Aus Sicherheitsgründen wollte ich keine Mitwisser und ließ meine Verlobte in der DDR zurück. Sie war als Krankenschwester im Kreiskrankenhaus Oschersleben in der Lehre und stand kurz vor der Abschlußprüfung. Diesen Berufsabschluß wollte ich Ihr durch Mitnahme bei meiner Flucht auch nicht versauen. Ob Sie bereit gewesen wäre mit zu gehen, war auch nicht sicher. Darum meine Flucht ohne ein Wort zu Ihr oder irgend einer anderen Person. Per Post habe ich Ihr versprochen, ich hole Sie demnächst auf gleichem Wege auch rüber. Es hatte ja bei mir auch sehr gut geklappt. Doch dann hatte ich eines Nachts einen merkwürdigen Traum, der mich von meinen Plan abhalten sollte.

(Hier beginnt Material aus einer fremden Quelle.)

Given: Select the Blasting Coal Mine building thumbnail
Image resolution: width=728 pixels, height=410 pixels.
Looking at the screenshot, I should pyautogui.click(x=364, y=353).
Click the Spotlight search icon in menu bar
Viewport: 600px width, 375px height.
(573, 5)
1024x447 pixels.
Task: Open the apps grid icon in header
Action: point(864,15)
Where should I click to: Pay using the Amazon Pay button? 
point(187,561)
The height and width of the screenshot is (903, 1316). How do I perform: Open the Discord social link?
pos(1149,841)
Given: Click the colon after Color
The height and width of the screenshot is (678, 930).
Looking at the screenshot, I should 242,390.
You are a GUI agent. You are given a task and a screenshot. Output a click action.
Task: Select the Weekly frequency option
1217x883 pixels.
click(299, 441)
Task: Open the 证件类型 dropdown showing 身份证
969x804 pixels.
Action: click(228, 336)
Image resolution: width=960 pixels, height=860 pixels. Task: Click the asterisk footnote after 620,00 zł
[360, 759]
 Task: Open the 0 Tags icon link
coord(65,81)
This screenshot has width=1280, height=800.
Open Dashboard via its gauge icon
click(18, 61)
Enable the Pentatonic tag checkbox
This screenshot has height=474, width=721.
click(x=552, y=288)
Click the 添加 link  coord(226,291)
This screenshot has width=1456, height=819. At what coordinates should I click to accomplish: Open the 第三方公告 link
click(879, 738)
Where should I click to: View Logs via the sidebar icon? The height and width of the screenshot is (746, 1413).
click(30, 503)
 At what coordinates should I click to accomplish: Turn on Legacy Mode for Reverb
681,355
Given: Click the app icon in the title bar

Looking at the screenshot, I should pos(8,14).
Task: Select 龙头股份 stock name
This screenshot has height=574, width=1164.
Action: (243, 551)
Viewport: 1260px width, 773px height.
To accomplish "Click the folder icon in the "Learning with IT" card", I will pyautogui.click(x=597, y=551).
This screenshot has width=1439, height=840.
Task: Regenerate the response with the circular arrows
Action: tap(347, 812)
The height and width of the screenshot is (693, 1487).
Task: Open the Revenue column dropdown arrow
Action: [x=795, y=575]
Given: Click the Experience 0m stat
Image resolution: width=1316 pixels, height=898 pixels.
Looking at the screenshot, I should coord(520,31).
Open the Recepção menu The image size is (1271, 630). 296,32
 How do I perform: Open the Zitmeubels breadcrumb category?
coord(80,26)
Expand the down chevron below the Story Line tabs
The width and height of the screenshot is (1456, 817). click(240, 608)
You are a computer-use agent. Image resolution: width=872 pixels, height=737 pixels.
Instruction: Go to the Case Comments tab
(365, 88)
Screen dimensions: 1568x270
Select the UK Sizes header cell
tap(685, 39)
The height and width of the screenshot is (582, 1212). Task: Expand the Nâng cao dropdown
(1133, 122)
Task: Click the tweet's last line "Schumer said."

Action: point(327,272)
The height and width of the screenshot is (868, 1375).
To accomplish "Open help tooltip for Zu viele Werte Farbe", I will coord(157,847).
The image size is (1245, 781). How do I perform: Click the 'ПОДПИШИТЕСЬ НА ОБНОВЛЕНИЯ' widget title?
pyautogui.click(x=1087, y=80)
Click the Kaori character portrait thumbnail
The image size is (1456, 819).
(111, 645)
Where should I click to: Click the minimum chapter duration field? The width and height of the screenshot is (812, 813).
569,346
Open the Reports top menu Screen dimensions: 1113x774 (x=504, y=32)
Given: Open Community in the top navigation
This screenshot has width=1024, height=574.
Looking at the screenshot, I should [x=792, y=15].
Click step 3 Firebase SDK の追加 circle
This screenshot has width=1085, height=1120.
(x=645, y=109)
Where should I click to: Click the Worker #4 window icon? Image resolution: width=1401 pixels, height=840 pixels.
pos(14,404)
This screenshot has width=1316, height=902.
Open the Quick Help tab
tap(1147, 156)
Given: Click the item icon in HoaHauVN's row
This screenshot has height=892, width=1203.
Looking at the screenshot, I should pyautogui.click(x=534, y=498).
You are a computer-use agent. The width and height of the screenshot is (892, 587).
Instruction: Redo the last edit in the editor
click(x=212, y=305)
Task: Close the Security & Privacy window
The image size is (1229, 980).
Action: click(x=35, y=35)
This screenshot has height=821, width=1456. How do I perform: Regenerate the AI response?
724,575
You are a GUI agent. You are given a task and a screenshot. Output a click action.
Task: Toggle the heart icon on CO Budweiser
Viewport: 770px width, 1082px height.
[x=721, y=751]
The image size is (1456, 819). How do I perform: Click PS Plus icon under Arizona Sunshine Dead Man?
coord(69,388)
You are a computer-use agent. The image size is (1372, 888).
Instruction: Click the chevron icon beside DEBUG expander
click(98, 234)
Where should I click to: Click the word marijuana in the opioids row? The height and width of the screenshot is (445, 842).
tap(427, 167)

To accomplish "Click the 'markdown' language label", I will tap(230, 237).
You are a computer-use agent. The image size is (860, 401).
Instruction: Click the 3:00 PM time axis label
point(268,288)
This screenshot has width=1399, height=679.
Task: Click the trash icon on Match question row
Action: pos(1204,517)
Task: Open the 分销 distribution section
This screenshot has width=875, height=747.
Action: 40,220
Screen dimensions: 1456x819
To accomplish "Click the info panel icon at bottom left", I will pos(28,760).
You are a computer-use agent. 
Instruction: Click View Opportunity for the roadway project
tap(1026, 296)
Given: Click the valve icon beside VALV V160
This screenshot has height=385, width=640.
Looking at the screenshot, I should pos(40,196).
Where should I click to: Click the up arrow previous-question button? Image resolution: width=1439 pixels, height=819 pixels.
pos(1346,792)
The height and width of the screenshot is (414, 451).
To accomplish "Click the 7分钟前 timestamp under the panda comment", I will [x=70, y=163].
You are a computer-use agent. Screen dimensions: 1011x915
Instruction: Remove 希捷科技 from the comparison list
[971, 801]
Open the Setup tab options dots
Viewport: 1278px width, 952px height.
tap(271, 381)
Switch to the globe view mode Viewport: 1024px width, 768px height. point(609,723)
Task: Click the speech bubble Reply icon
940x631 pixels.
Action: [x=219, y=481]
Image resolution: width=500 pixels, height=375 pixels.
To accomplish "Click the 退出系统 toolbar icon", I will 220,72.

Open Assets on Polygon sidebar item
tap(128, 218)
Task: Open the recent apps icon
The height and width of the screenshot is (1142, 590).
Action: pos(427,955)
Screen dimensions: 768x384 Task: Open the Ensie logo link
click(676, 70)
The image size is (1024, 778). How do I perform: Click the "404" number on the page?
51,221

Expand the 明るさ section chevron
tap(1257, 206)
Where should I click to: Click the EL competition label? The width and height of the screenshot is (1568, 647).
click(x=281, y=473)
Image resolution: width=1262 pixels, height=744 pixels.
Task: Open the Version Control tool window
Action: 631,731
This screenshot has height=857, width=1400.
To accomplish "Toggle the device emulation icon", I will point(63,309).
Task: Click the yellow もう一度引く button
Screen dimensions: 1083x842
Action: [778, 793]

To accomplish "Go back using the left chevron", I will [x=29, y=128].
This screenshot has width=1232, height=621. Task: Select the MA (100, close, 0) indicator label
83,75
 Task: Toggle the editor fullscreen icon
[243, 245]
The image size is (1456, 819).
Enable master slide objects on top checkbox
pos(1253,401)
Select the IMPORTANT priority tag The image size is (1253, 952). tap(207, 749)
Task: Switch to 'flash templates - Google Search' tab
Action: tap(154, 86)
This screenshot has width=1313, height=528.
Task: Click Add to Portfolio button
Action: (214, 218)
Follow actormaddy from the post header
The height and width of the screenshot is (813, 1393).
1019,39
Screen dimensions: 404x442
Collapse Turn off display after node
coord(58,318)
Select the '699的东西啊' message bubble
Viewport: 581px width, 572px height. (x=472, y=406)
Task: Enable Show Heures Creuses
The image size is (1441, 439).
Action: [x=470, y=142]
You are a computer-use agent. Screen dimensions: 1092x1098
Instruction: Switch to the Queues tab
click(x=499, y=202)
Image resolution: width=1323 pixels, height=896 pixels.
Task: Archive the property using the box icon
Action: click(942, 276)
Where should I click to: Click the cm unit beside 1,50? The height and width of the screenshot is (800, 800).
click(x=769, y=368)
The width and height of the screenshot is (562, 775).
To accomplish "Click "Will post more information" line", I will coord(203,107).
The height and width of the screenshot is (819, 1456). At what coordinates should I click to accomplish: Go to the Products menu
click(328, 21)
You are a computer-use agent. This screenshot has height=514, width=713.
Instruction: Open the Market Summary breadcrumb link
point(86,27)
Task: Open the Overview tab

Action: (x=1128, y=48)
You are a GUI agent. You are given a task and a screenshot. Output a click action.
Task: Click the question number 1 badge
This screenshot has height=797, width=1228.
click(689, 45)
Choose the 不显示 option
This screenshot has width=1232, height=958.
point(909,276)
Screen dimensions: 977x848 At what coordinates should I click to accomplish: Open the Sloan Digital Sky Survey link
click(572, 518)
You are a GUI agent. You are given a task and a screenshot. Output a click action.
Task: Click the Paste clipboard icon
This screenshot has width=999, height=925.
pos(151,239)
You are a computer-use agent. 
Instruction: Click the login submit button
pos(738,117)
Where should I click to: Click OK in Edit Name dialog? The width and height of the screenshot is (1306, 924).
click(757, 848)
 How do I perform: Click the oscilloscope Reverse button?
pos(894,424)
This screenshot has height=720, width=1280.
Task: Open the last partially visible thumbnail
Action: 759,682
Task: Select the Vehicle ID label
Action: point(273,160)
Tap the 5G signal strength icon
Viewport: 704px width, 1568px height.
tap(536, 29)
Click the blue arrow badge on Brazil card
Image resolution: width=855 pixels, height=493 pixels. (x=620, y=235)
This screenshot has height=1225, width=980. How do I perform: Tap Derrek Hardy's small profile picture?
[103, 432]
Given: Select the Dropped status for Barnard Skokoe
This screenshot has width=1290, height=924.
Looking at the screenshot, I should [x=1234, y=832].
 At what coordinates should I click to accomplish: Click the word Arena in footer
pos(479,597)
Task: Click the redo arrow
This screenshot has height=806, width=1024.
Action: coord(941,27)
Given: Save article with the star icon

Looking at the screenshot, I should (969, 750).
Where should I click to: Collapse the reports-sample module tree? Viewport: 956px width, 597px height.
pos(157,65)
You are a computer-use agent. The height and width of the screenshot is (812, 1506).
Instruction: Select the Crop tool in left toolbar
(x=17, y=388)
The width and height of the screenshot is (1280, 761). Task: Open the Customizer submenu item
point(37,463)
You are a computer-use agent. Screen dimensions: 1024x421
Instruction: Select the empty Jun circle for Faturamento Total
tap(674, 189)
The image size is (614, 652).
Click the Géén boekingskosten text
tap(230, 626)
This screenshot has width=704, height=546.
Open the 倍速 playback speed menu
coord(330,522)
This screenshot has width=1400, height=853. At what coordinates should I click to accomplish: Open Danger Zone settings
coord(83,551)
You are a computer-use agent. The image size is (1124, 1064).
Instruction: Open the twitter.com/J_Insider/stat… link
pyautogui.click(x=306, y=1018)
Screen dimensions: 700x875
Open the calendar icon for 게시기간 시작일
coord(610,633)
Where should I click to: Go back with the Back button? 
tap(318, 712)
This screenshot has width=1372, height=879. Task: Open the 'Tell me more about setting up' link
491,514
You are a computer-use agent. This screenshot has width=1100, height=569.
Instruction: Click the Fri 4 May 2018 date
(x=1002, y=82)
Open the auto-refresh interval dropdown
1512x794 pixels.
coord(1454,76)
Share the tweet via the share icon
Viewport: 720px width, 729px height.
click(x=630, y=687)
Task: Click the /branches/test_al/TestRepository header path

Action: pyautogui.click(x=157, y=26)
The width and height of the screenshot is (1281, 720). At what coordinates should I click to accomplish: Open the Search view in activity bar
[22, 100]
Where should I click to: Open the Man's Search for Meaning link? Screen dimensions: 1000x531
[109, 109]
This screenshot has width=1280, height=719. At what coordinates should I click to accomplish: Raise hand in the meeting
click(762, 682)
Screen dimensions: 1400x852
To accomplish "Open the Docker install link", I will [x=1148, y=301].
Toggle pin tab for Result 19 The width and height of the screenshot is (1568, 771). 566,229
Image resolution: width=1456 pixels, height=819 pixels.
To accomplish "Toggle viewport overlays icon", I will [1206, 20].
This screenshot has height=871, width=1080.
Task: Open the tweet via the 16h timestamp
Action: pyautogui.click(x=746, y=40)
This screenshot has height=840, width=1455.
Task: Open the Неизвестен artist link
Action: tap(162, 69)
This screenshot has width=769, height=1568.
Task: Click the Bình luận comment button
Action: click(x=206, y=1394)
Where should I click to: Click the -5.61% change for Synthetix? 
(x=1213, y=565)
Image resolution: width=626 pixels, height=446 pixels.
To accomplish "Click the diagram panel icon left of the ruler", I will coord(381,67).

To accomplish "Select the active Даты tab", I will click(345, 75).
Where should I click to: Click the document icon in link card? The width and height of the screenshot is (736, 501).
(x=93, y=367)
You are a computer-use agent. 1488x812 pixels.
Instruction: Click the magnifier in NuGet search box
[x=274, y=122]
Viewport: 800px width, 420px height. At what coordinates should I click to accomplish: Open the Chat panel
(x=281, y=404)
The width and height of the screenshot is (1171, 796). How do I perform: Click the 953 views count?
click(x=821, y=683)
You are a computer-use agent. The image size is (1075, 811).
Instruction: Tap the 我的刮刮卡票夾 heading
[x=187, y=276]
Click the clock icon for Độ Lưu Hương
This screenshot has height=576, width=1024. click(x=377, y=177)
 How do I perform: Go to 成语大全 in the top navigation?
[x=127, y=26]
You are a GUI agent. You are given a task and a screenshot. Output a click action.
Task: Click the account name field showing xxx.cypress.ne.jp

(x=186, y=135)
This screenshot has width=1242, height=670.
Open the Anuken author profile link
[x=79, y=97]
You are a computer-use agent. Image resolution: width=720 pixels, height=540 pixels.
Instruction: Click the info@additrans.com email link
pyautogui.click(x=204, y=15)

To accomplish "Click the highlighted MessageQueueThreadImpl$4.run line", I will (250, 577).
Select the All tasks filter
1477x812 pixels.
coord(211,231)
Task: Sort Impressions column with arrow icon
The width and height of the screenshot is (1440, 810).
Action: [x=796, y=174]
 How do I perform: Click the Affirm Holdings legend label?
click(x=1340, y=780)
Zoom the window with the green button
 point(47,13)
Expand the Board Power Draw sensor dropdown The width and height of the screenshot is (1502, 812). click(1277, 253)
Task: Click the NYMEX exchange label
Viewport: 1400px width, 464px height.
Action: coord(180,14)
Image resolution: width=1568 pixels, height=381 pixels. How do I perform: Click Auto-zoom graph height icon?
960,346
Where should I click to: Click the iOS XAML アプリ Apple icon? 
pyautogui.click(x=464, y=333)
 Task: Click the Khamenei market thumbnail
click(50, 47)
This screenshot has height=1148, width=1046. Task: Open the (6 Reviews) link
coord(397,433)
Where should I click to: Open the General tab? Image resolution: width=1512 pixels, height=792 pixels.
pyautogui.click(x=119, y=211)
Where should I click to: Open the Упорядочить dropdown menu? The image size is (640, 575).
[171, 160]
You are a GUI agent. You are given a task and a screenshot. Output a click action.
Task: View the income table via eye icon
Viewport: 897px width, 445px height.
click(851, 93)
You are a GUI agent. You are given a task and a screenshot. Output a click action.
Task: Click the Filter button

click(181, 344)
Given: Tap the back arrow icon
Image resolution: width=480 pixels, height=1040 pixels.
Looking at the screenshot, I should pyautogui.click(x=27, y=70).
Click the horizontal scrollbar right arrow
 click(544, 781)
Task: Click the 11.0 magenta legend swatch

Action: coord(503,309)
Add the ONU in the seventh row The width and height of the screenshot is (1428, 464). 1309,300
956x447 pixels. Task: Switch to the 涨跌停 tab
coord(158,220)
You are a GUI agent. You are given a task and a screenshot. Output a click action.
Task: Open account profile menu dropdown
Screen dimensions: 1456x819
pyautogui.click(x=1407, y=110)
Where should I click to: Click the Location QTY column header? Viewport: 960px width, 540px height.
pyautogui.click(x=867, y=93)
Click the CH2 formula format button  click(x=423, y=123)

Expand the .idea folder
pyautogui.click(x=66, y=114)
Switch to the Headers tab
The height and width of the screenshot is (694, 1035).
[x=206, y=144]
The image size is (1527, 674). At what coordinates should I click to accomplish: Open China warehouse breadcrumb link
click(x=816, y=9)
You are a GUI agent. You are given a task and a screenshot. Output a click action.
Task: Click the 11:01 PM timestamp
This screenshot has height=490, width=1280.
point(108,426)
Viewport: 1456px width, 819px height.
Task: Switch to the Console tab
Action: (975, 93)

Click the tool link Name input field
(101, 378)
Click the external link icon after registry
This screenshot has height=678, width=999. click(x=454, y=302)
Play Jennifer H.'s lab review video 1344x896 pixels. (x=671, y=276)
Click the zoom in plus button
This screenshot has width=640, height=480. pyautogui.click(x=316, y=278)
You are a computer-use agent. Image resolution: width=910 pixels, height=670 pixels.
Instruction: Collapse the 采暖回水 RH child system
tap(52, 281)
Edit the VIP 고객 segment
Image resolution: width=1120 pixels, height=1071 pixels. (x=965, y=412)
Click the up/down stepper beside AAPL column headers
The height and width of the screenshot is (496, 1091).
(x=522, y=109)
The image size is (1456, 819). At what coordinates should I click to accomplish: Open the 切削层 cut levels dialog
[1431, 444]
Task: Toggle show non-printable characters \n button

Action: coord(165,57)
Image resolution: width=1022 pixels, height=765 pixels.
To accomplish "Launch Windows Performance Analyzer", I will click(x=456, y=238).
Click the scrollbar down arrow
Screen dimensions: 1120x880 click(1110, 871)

Nun zu dem Traum : Ich machte mich auf den Weg zur Grenze, kam auch noch an gleicher Stelle wie im Feb.63 gut durch das Minenfeld aber viel weiter kam ich nicht. Ich hörte irgend welche Geräusche und Stimmen und wollte mich verstecken.Plötzlich war auch das Gelände anders als ich es vorher kannte. Vor mir ein tiefer Krater ca. 10 m Durchmesser mit unten Gebüsch drin. Ich schnell in dieses Gebüsch. Dann hörte ich plötzlich Deutsche Grenzpolizei,kommen Sie mit erhobenen Händen heraus. Vorsichtig bin ich raus aus dem Gebüsch und die Böschung hoch und war sofort von ca.10 Grenzern mit MPI in Anschlag umstellt. Dann wachte ich auf, in Schweiß gebadet und war froh das es nur ein Traum war.Aber dieser Traum hat mir gesagt, tue es nicht was du geplant hast. Habe mir diesen Plan aus den Kopf geschlagen. Die beiderseitige Briefpost wurde von Ihr abgebrochen, ihre Mutter schrieb mir, ich solle nicht mehr schreiben, Sie hätte jetzt einen anderen Grenzer.Bis Heute habe ich nichts mehr von Ihr gehört.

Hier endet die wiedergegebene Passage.